I'm developing a Web application using F#. Thinking of protecting user input strings from SQL, XSS, and other vulnerabilities.
In two words, I need some compile-time constraints that would allow me discriminate plain strings from those representing SQL, URL, XSS, XHTML, etc.
Many languages have it, e.g.

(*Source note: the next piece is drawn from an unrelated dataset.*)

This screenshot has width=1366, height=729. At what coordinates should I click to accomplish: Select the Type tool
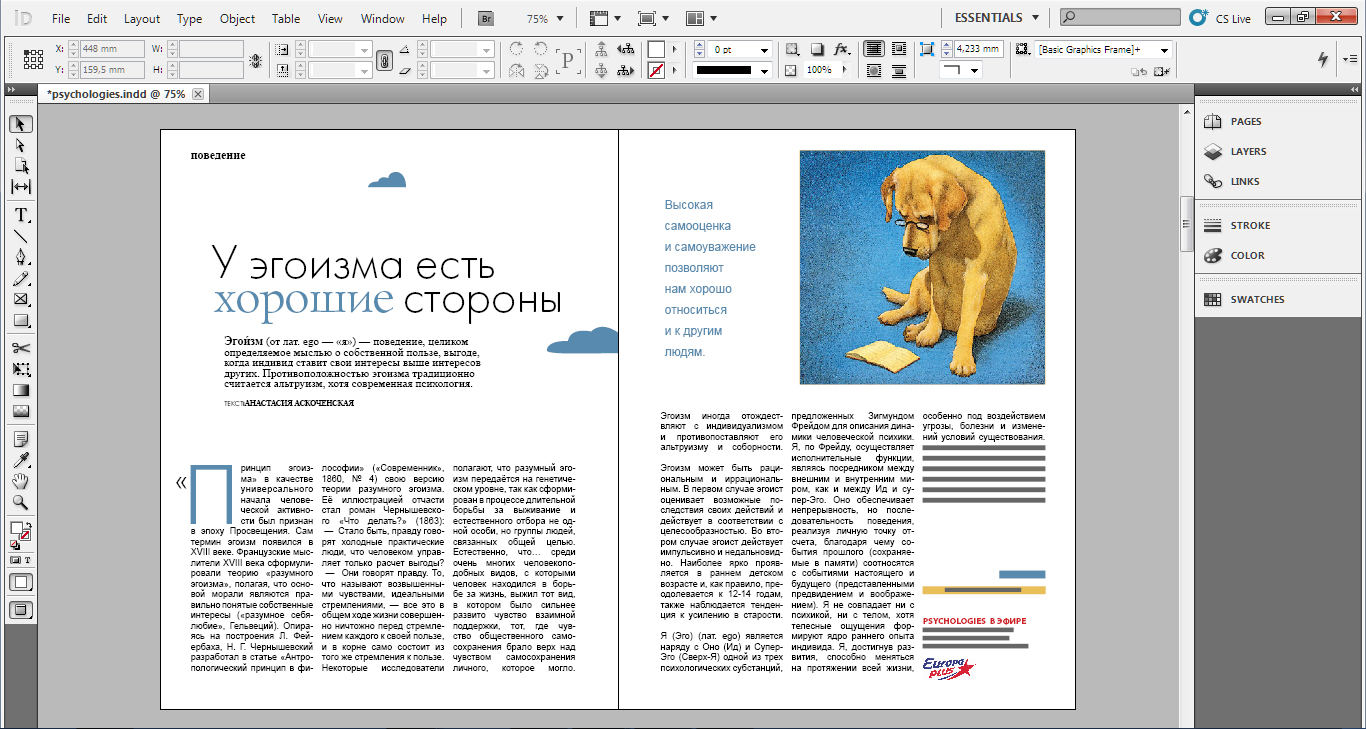(x=21, y=215)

Ruby’s native string-interpolation feature #{...}
.
With F#, it seems that Units of Measure do very well, but they are only available for numeric types.
There are several solutions employing runtime UoM (link), however I think it's an overhead for my goal.
I've looked into FSharpPowerPack, and it seems quite possible to come up with something similar for strings:
[<MeasureAnnotatedAbbreviation>] type string<[<Measure>] 'u> = string
// Similarly to Core.LanguagePrimitives.IntrinsicFunctions.retype
[<NoDynamicInvocation>]
let inline retype (x:'T) : 'U = (# "" x : 'U #)
let StringWithMeasure (s: string) : string<'u> = retype s
[<Measure>] type plain
let fromPlain (s: string<plain>) : string =
// of course, this one should be implemented properly
// by invalidating special characters and then assigning a proper UoM
retype s
// Supposedly populated from user input
let userName:string<plain> = StringWithMeasure "John'); DROP TABLE Users; --"
// the following line does not compile
let sql1 = sprintf "SELECT * FROM Users WHERE name='%s';" userName
// the following line compiles fine
let sql2 = sprintf "SELECT * FROM Users WHERE name='%s';" (fromPlain userName)
Note: It's just a sample; don't suggest using SqlParameter
. :-)
My questions are: Is there a decent library that does it? Is there any possibility to add syntax sugar?
Thanks.
Update 1: I need compile-time constraints, thanks Daniel.
Update 2: I'm trying to avoid any runtime overhead (tuples, structures, discriminated unions, etc).